• TASK PROMPT
Could you copy exactly the line that contains "Help (81, 64)" and every line after it to the end of the records, and nothing more?
──────── RECORDS FOR THE EXERCISE
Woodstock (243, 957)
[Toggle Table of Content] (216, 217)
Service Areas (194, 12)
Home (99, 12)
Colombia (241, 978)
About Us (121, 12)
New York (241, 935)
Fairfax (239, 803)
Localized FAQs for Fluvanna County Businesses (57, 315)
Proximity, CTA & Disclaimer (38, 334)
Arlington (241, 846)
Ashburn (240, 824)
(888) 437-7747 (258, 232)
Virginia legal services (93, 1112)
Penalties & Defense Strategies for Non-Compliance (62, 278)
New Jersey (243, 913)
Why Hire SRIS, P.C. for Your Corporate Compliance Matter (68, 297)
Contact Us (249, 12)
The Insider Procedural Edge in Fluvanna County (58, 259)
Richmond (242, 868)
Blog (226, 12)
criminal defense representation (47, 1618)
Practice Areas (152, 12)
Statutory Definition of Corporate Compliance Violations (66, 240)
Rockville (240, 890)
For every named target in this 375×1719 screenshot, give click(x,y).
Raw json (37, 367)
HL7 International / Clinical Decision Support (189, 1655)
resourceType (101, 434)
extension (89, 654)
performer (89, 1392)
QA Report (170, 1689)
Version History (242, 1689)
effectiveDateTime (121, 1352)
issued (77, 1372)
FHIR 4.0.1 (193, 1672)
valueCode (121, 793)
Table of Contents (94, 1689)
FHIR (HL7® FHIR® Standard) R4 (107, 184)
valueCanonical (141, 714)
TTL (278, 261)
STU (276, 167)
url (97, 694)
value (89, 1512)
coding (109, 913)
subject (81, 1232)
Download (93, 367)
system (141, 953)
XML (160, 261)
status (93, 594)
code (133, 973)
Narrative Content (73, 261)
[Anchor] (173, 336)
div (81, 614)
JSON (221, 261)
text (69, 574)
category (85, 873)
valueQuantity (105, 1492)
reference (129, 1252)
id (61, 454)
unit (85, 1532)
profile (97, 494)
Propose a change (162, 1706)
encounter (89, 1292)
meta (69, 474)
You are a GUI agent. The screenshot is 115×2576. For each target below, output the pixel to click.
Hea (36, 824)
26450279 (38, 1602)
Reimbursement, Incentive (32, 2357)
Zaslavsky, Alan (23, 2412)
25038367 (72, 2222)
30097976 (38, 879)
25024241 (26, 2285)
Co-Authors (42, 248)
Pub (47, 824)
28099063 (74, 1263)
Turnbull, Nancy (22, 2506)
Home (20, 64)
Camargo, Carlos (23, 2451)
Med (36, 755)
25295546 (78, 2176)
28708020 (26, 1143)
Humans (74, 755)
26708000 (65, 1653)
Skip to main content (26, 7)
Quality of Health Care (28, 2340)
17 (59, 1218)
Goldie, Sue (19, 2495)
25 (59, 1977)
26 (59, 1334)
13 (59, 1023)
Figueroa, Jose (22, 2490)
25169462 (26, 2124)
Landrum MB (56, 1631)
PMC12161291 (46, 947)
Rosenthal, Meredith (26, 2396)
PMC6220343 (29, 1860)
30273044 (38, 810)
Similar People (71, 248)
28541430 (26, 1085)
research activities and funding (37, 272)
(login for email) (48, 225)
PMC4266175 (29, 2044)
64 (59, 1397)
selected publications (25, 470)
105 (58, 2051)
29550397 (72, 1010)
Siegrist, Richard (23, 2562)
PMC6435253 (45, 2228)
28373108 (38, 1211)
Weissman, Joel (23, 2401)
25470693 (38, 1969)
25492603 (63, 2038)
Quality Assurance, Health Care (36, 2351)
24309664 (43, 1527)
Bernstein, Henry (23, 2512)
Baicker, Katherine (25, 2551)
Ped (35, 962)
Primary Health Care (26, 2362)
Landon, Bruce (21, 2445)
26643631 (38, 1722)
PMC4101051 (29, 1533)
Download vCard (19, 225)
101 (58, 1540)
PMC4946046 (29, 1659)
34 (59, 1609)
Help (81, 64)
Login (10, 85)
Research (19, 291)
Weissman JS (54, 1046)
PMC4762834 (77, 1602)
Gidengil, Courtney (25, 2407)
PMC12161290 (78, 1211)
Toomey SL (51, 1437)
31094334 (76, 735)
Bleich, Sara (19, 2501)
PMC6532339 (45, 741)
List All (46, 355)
────────────────
• THE ANSWER
Help (81, 64)
Login (10, 85)
Research (19, 291)
Weissman JS (54, 1046)
PMC4762834 (77, 1602)
Gidengil, Courtney (25, 2407)
PMC12161290 (78, 1211)
Toomey SL (51, 1437)
31094334 (76, 735)
Bleich, Sara (19, 2501)
PMC6532339 (45, 741)
List All (46, 355)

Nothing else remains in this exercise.